14.  Consequently, we do not address whether or the extent to which McDonald's allegations implicate “safety or professional or administrative services directly related to health care.”

15.  That is, a cause of action other than an HCLC.

16.  See St. John v. Pope, 901 S.W.2d 420, 424 (Tex.1995) (affirming summary judgment in favor of defendant physician on ground that absent physician-patient relationship, physician owed no duty to plaintiff).
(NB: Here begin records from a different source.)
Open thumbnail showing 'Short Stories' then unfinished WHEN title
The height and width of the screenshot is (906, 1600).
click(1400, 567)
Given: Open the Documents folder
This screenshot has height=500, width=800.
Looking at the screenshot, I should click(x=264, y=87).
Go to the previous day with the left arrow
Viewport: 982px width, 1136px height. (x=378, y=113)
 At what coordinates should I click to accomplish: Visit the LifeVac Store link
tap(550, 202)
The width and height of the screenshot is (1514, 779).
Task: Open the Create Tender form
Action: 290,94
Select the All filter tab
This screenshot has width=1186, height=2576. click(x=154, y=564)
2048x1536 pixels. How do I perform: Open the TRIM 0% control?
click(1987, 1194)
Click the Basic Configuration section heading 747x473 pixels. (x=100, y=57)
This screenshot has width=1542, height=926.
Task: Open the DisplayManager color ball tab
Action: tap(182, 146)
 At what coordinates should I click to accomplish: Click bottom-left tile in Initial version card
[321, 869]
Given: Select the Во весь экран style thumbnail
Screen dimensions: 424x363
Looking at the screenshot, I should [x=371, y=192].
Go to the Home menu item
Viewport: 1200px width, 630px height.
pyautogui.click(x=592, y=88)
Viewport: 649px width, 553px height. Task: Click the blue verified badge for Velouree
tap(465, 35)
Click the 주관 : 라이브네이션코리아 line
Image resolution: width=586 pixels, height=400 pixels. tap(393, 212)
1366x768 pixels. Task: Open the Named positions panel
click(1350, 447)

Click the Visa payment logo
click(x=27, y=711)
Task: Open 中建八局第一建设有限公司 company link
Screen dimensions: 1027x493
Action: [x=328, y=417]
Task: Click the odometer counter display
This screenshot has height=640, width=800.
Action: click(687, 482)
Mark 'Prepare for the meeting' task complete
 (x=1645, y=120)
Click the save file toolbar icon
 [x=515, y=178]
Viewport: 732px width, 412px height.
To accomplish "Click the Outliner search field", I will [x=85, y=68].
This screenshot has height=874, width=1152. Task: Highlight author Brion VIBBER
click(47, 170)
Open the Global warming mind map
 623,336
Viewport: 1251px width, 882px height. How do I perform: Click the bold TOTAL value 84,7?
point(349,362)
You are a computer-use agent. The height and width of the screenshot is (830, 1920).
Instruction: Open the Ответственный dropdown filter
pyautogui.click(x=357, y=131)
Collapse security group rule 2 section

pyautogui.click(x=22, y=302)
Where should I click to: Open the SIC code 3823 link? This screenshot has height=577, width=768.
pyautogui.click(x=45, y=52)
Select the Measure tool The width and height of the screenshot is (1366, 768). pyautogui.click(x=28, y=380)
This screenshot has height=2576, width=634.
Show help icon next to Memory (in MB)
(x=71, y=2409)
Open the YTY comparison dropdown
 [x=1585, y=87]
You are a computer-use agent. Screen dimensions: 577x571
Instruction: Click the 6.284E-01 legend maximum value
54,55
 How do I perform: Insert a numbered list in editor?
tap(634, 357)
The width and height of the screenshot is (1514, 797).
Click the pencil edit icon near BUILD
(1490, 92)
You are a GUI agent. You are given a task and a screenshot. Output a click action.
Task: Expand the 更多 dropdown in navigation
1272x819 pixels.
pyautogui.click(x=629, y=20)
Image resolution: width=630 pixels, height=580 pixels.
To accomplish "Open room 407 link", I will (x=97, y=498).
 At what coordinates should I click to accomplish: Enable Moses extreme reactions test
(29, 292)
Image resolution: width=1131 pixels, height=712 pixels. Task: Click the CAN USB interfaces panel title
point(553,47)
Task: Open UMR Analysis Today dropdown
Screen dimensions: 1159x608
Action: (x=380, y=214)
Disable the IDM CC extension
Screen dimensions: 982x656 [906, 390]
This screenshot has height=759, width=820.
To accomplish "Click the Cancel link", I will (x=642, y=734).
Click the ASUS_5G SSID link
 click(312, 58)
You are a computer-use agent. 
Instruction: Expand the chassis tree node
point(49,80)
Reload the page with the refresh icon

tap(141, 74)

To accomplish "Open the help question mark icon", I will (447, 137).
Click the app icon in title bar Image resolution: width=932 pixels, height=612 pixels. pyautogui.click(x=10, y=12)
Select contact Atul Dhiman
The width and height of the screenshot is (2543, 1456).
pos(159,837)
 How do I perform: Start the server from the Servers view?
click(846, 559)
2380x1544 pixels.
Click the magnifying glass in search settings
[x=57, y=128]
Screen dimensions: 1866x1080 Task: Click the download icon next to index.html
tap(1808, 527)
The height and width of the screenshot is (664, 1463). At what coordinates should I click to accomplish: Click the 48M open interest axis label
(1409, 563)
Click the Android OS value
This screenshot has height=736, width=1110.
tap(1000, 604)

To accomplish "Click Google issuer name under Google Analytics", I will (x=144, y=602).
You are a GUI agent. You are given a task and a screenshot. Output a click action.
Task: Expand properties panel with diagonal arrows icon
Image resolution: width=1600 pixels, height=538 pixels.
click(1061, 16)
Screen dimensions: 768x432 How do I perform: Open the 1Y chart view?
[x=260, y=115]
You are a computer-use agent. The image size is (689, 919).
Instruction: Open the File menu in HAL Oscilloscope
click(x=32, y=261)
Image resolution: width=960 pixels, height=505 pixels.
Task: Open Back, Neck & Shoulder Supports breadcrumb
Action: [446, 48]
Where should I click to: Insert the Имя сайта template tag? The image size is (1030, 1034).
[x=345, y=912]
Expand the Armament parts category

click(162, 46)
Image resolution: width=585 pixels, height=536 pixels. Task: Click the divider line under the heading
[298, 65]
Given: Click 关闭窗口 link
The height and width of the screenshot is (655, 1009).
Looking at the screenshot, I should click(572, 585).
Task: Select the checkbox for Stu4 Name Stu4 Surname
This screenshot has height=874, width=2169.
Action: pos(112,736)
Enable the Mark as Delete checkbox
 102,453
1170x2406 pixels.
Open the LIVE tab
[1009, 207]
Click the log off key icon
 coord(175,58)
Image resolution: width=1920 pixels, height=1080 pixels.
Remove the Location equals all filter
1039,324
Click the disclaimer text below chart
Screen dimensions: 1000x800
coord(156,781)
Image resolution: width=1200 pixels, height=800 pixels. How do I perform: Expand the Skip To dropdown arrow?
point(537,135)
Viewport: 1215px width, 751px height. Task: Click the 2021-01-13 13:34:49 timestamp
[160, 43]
17.  McDonald cites us to no authority, and we are aware of none, holding that only patients may assert HCLCs. The closest McDonald comes is Pallares v. Magic Valley Electric Cooperative, Inc., 267 S.W.3d 67 (Tex.App.-Corpus Christi 2008, pet. denied). Pallares involved a suit by a self-insured business alleging that a physician had fraudulently billed it for treatment administered to a beneficiary of its health plan. The court of appeals held that the business's suit was not an HCLC. Id. at 74–75. In emphasizing what it perceived to be a remote, tangential connection between medical care or health care and the acts or omissions made the basis of the business's claim, the court at one point observed that the physician “did not provide treatment to Magic Valley itself.” Id. at 74. However, the focus of the court's analysis is on demonstrating that the alleged fraudulent billings did not implicate the sorts of duties whose breach characterizes an HCLC. Id. Nothing in Pallares suggests that a non-patient could never assert an HCLC and, in fact, the court's focus on the nature of the claim may imply the affirmative. See id.We also acknowledge that courts-including the Texas Supreme Court-have sometimes referred to the third element of an HCLC in terms of the “patient's” injuries rather than the broader “claimant's” injuries that the Legislature used, but such shorthand descriptions are explained by their context-the courts are addressing claims asserted by a patient. See Marks v. St. Luke's Episcopal Hosp., 319 S.W.3d 658, 662 (Tex.2010) (plurality op.); Drewery v. Adventist Health Sys./Tex., Inc., 344 S.W.3d 498, 501–02 (Tex.App.-Austin 2011, pet. filed).

18.  We note that these cases were decided after the district court's order on appeal.

19.  We emphasize, again, that the merits of these allegations and liability theories are not before us now. We express no opinion regarding their ultimate viability.